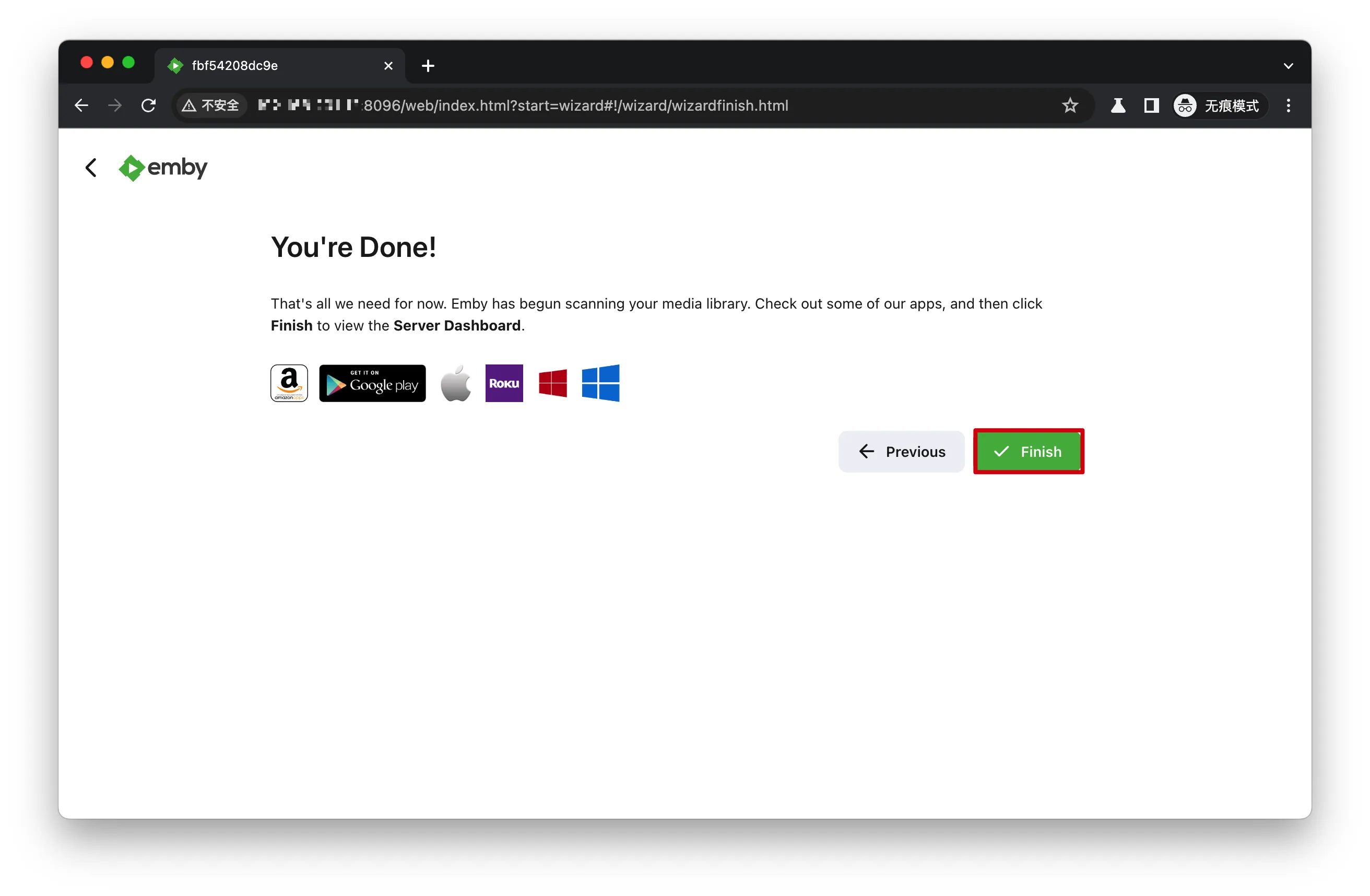The height and width of the screenshot is (896, 1370).
Task: Expand the tab search dropdown
Action: pyautogui.click(x=1288, y=66)
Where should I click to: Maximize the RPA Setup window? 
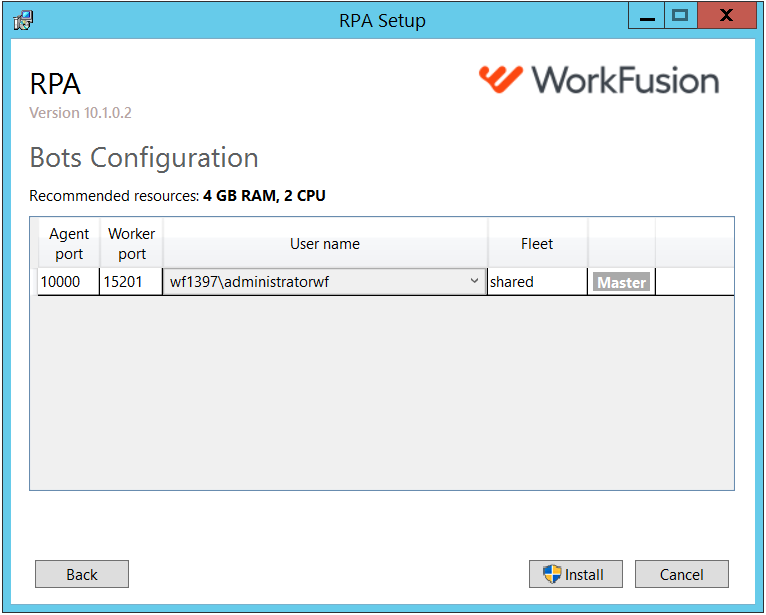coord(681,16)
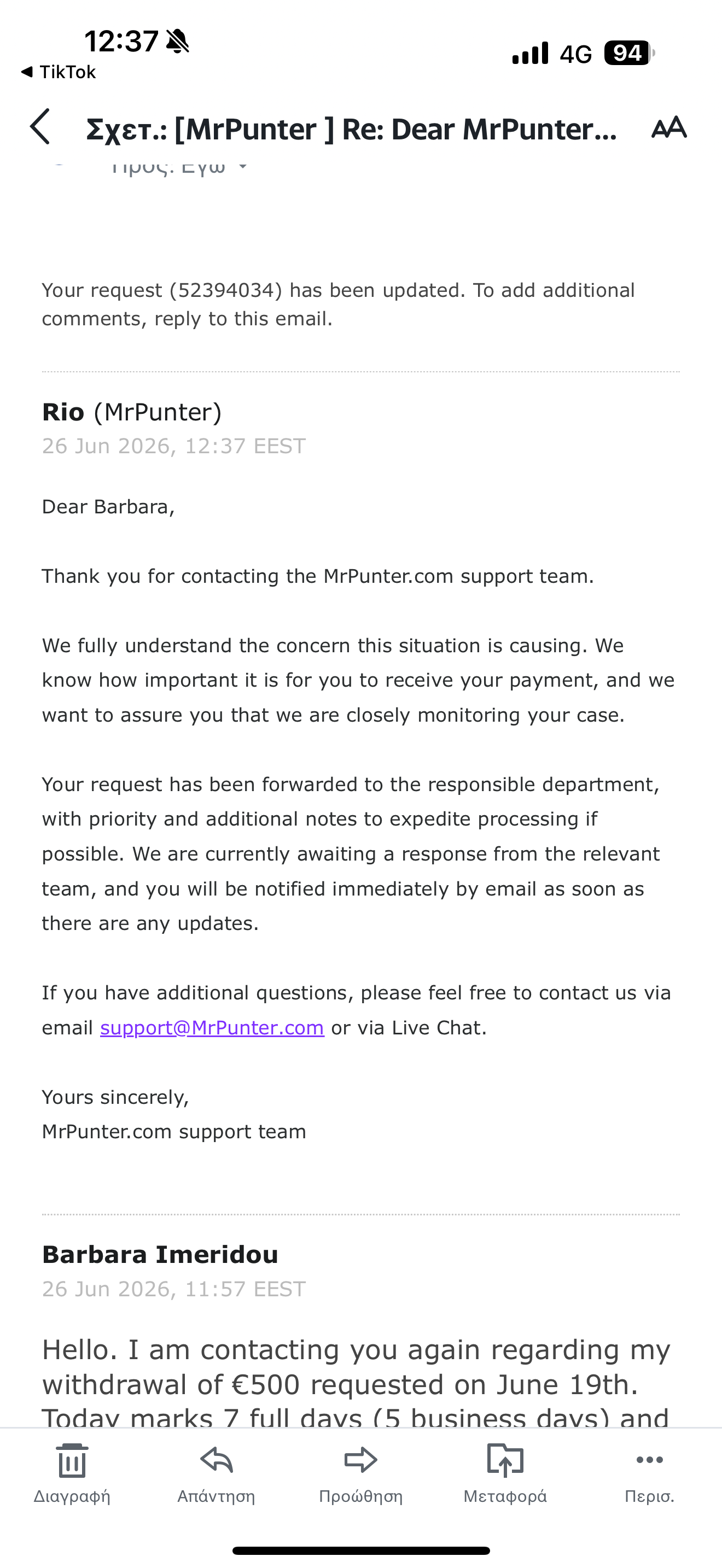Image resolution: width=722 pixels, height=1568 pixels.
Task: Return to TikTok via back indicator
Action: [x=58, y=72]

..............................

Could you set down exactly, and only, the lines from the line containing "Where should I" through the last line of the records, both included, without the pictures?

Where should I click to: Maximize the RPA Setup window? 
coord(681,16)
Image resolution: width=722 pixels, height=1568 pixels.
Task: Return to TikTok via back indicator
Action: [x=58, y=72]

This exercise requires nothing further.